И я приняла довод дочери, частично сняв свои "претензии" к матери.
   Когда мама ушла от моей сестры в Дом престарелых, там она обратилась к Богу, стала изучать Писания, перекладывая их в стихи, я порадовалась за неё. Ведь она стала любить всех - любовью "агапе". Я хоть не знала про агапе, но это было так по-человечески - любить. И когда у мамы на 75-ом году жизни случился инсульт, и я была далеко, она перед смертью со мной несколько дней "разговаривала". В моей голове шёл непрерывный диалог. Мама объясняла мне свои поступки, на которые я была обижена, и ко мне приходило понимание и приятие её такой какой она была. Я не знала, что она умирает: в письме сестра написала, что состояние мамы стабилизировалось, и мой приезд не нужен. Я шла на работу, с работы, а в голове не прекращался мысленный разговор. И на душе у меня теплело и теплело. Не словами говорилось, а представлялась какая-то картина из прошлого, и вдруг осеняло понимание поведения матери. Видно, она общалась со мной с сердечной теплотой, потому что злоба и ненависть выходили из меня, как пар из чайника, и растворялись в воздухе. Я поняла, что мама была молода, искала любви и счастья, хотела добросовестно работать - как и я тогда. И я мысленно раскаялась, простила маму и как бы просила её простить меня за непонимание и слепую ненависть. Как же ей трудно было испытывать тёплые чувства к ненавидящим её детям! Она ко мне с лаской, а у меня в глазах:
- Не подходи!
Мне стало легко и хорошо, потому что теперь я могла любить маму душой. И после этого я получила телеграмму от сестры о маминой смерти. Меня отпустили с работы на похороны. Но я знала, что главное я сделала: отпустила её с любовью. Я была уверена, что наше общение было настоящим. И мама сделала это не только для себя, но и для меня. Ведь жить с ненавистью и обидой - значит разрушать себя - духовно и физически.

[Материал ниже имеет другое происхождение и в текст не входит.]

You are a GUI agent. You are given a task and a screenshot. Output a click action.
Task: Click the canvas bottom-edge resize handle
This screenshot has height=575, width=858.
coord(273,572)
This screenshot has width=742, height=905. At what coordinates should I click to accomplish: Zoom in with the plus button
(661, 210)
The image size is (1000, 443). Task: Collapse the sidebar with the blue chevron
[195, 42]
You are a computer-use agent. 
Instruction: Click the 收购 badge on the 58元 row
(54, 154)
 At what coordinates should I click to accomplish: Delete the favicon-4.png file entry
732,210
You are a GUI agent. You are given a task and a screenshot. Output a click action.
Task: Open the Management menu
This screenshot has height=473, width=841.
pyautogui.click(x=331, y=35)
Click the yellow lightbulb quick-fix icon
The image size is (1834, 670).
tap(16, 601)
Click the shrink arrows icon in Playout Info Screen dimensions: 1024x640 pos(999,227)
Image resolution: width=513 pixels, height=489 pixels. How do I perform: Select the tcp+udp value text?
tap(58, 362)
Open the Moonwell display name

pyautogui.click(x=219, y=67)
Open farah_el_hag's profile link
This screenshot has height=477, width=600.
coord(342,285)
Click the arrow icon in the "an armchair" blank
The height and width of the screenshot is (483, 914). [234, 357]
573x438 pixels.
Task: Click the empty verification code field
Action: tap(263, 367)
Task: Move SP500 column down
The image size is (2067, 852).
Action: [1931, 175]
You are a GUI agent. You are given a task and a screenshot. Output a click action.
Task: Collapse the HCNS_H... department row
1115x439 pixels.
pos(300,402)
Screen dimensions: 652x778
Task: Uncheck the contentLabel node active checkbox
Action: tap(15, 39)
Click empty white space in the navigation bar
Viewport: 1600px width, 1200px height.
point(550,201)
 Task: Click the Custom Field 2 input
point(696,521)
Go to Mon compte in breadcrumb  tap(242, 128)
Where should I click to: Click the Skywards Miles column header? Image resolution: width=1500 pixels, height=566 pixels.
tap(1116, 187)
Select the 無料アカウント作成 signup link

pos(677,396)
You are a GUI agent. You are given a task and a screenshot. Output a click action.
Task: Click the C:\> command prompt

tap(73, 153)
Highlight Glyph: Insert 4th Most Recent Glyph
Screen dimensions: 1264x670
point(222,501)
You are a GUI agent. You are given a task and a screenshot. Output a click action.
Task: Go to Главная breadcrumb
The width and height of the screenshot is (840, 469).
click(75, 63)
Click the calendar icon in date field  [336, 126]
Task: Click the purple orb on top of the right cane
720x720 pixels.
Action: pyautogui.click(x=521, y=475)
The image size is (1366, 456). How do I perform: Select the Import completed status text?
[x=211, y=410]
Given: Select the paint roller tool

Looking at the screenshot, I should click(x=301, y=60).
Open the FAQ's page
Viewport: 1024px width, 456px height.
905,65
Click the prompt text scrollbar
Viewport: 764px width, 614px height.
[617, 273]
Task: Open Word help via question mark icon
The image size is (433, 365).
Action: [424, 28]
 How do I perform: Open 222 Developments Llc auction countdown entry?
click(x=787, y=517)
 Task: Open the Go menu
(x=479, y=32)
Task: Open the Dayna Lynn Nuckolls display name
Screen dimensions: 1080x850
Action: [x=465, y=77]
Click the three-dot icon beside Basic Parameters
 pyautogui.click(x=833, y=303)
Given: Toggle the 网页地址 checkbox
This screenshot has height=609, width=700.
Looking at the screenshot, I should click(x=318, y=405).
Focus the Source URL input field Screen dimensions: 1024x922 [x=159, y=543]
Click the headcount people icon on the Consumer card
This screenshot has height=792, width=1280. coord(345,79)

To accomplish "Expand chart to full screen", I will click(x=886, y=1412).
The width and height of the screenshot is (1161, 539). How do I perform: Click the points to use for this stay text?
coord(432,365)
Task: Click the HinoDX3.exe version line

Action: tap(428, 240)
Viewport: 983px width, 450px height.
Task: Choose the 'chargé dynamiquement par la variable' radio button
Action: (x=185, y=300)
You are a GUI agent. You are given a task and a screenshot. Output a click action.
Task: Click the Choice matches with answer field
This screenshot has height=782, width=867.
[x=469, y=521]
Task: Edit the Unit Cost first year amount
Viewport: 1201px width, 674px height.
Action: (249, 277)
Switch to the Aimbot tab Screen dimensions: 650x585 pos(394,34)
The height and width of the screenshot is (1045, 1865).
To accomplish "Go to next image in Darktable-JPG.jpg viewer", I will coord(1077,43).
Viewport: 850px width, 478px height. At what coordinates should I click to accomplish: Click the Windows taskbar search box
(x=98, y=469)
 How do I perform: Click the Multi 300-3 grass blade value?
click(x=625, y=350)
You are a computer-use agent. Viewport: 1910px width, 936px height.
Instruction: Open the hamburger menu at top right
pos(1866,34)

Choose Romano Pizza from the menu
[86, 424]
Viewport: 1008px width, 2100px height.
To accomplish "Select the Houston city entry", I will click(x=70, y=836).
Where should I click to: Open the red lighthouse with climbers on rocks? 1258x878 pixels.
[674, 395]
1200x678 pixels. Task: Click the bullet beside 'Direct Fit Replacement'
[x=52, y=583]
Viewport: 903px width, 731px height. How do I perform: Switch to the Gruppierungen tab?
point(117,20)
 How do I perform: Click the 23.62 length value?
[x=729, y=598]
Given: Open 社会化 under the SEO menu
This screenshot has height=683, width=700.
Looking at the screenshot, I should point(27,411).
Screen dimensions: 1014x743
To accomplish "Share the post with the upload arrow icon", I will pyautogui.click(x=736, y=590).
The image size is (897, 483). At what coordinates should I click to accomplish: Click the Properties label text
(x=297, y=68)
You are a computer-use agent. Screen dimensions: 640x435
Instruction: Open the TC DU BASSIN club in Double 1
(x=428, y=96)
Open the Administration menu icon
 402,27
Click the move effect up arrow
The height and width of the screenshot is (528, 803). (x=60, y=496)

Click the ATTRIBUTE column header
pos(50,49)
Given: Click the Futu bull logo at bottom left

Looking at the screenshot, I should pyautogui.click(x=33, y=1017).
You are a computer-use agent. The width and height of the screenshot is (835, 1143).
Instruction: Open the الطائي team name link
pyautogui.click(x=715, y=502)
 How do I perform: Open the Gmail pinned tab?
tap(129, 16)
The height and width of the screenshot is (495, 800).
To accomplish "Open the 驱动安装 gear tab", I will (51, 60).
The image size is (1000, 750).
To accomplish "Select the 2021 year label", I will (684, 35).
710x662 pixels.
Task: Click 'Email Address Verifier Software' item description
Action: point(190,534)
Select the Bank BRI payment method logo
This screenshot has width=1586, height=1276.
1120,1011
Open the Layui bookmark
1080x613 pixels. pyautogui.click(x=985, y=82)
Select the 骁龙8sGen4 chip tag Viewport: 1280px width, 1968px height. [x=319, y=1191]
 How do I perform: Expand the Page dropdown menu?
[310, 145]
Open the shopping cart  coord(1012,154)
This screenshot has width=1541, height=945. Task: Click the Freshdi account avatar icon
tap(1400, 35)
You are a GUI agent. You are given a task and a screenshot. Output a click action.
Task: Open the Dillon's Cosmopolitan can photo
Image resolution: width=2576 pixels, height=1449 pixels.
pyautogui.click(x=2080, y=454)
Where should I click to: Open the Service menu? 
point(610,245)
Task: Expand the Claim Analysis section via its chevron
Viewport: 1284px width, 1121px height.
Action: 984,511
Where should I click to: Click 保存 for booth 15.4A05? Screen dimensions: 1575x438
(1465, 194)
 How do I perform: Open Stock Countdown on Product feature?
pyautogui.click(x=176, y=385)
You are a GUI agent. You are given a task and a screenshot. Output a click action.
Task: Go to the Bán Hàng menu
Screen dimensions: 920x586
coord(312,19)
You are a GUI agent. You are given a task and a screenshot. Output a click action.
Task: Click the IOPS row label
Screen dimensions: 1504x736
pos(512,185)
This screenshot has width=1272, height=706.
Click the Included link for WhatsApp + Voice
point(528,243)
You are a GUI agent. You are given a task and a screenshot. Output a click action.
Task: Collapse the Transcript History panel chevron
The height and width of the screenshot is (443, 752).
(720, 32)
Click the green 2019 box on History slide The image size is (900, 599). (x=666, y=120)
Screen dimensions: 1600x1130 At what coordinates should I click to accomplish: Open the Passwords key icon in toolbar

   Кстати, дочь моя родилась очень похожей на мою маму, только глаза карие. Даже раздражается также. А как понимает мотивы маминого поведения! И всегда находит объяснение её негативным проявлениям. Так что, любя дочь, я люблю в ней и свою маму.
   Может быть, моя неуспешность в жизни - результат разрушительного действия ненависти, сопровождавшей меня долгие годы. И с ненавистью в сердце я никогда бы не смогла быть Работником Света, потому что он несёт миру любовь,  отказавшись от ненависти.